The Stewarts Foundation and Royal Academy Schools

In tandem with our support for the RA Schools Show, the Stewarts Foundation provides financial support for one student at a time throughout their three-year course via the Stewarts Scholarship Bursary. Though enrolment at RA Schools is free, additional sponsorship ensures that all places are offered on the sole basis of creative potential and artistic merit and provides the chosen student with bursary funding to enable greater freedom to explore their creativity without material constraints.

Maya comments:

“The bursary from Stewarts has given me the opportunity to experiment more as an artist, trial new materials, and given me the freedom to make mistakes. This has ultimately helped me grow as an artist.”

 

About the Royal Academy Schools

In 1768 the Royal Academy of Arts was founded to promote ‘the Arts of Design’. A key principle was the creation of the Royal Academy Schools in early 1769, a school of art established to set the standard for the training and professionalism of the next generation of artists. Today the Royal Academy Schools is an independent school of contemporary art that offers up to 17 artists each year the opportunity to participate in a free, three-year, postgraduate programme. The RA Schools remain free and independent to this day so that places are still given to artists based on merit. Its independence enables the postgraduate programme to constantly adapt to the individual needs of each student. Discussion and debate is fuelled by a variety of lectures, artist talks, group critiques and tutorials given by leading contemporary artists, Royal Academicians, critics, writers and theorists.

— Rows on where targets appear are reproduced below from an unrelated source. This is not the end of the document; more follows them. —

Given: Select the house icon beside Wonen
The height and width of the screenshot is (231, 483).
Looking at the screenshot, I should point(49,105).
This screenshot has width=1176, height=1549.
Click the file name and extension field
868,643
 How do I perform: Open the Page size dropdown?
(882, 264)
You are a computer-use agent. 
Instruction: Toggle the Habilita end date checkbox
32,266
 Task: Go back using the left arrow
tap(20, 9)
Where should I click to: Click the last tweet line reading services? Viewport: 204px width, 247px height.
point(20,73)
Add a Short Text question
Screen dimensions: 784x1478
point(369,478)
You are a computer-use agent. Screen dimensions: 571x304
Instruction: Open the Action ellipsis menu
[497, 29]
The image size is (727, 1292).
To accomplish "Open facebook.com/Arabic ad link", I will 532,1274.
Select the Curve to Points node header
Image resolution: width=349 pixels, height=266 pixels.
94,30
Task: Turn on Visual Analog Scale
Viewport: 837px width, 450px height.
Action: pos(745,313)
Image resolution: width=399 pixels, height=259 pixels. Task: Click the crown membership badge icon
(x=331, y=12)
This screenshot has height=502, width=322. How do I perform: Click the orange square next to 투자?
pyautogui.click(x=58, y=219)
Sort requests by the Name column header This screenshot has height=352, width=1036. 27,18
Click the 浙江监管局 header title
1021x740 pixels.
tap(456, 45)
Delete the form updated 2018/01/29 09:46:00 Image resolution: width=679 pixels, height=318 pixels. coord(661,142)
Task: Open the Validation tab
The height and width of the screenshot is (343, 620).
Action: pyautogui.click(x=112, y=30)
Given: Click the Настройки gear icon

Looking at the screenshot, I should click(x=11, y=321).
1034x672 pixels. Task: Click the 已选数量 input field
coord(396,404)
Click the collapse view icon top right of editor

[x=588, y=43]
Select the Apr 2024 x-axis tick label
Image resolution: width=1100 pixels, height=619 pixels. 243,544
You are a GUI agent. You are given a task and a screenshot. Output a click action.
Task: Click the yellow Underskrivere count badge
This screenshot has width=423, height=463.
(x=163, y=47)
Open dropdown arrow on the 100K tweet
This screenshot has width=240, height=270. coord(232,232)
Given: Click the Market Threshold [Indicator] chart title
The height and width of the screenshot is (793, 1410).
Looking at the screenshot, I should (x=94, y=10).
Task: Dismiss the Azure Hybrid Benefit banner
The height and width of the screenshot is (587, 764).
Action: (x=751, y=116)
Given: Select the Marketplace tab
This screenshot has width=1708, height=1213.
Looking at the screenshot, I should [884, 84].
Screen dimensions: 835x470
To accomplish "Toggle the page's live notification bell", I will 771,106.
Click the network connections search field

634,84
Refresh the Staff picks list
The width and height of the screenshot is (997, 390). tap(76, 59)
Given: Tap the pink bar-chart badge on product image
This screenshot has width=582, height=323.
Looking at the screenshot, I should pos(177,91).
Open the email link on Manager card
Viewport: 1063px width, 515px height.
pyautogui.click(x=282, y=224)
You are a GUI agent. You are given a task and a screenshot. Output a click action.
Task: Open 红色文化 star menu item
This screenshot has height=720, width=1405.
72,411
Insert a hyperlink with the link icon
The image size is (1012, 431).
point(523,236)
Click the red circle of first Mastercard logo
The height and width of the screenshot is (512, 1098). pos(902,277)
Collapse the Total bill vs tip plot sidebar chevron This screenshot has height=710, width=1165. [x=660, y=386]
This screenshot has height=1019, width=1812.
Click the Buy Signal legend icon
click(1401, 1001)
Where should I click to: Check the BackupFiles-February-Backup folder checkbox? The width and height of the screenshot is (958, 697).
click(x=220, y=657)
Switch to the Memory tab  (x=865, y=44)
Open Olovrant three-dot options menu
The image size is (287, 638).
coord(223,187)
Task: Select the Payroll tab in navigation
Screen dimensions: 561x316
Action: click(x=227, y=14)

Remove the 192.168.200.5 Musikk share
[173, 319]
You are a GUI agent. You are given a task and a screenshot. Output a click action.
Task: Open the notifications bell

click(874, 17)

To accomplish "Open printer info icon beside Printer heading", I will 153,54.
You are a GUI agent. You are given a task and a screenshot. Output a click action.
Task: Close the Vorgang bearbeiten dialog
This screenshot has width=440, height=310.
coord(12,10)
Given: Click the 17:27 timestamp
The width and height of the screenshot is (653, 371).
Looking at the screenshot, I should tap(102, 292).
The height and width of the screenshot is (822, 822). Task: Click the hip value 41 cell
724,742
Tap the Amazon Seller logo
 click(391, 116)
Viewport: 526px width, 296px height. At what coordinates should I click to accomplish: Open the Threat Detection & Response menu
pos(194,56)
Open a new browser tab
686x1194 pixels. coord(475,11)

The RA Schools is led by Cathie Pilkington RA, Keeper of the Royal Academy, and Eliza Bonham Carter, Curator & Director. Recent graduates of the RA Schools include Michael Armitage RA, Sung Tieu, Rachel Jones, Adham Faramawy, Rebecca Ackroyd, Jala Wahid, Roland Carline, Mary Ramsden, Prem Sahib, Lewis Hammond, Hannah Perry, Peter Linde Busk, Jenkin van Zyl, Kobby Adi and Turner Prize nominated Kira Freije, Tanoa Sasraku, Lynette Yiadom-Boakye and Pio Abad. For more information visit: roy.ac/raschools.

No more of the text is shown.